START Excerpted text

The Census Bureau’s poverty report is simply inaccurate: It overstates the extent of poverty in the U.S. and understates the real income of most Americans. While a number of errors contribute to the report’s inaccuracy, the most critical is that the census dramatically undercounts the true economic resources or annual income received by the American public.

The magnitude of the Census Bureau’s economic undercount can be revealed by comparing census figures with the Commerce Department’s National Income and Product Accounts, which measure the gross domestic product. In 1996, Commerce Department figures showed that the aggregate “personal income” of Americans (including personal payments of Social Security taxes) was $6.8 trillion. By contrast, aggregate personal income, according to the Census Bureau’s official income definition, was only $4.8 trillion.

END Excerpted text

* [Task requirements]:
(1) Reproduce the passage on the Census Bureau's poverty report from "The Census Bureau’s poverty" to "the American public.".
(2) Write the next part of the passage on the Census Bureau's poverty report, picking up after its final sentence.
The entries come from a source separate from the passage on the Census Bureau's poverty report.

START Information shown

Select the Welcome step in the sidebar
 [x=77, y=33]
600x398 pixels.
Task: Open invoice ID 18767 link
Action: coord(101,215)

END Information shown

* [Expected results]:
(1)
The Census Bureau’s poverty report is simply inaccurate: It overstates the extent of poverty in the U.S. and understates the real income of most Americans. While a number of errors contribute to the report’s inaccuracy, the most critical is that the census dramatically undercounts the true economic resources or annual income received by the American public.

(2)
Thus the Census Bureau missed $2 trillion in annual income, or roughly $20,000 for each U.S. household. The unreported $2 trillion exceeds the entire economies of all but a handful of nations in the world. It is true that much of this missing income belongs to the middle class and the rich, but a large slice is received by low income families as well. Most notably, official Census income figures fail to report more than a half trillion dollars in government assistance to low income and elderly households.

For decades, both conventional wisdom and the Census Bureau have told us that “the rich get richer and the poor get poorer.” This is untrue. The material conditions of lower-income Americans have improved dramatically over time. Most “poor” Americans today are better housed and better fed and own more personal property than average Americans throughout much of this century. In fact, living conditions in our nation as a whole have improved so much that our society can no longer clearly remember what it meant to be poor or even middle class in earlier generations.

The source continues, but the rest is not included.